#### [What to produce]
Once the line containing "The height and width of the screenshot is (905, 1909)." is found, please set it down along with each following line, exactly, to the end of the material.
-- Opening Marker --
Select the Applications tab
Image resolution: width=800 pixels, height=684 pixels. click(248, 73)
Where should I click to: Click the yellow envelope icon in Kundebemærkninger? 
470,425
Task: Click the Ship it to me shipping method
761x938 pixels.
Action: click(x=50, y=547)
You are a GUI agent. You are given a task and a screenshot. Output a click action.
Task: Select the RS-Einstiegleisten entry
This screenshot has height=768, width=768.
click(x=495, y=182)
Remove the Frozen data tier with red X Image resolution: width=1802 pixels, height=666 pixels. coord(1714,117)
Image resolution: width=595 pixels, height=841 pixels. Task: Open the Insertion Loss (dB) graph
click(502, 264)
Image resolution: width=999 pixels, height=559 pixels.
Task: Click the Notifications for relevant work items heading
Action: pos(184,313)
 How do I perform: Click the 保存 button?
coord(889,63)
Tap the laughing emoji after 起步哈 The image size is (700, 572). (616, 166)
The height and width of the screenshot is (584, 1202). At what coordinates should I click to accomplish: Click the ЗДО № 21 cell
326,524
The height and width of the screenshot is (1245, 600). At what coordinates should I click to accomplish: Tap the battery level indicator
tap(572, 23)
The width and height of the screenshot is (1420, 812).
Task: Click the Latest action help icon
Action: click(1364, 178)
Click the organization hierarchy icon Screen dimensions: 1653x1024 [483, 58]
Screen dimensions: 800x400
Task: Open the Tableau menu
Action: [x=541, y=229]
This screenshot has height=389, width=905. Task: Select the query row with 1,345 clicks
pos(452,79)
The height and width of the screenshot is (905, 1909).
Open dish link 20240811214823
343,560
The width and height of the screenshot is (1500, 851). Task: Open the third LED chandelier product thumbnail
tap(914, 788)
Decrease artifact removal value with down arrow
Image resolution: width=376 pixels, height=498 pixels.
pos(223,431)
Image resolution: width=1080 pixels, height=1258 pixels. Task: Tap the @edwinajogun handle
-- Closing Marker --
#### [Exercise response]
The height and width of the screenshot is (905, 1909).
Open dish link 20240811214823
343,560
The width and height of the screenshot is (1500, 851). Task: Open the third LED chandelier product thumbnail
tap(914, 788)
Decrease artifact removal value with down arrow
Image resolution: width=376 pixels, height=498 pixels.
pos(223,431)
Image resolution: width=1080 pixels, height=1258 pixels. Task: Tap the @edwinajogun handle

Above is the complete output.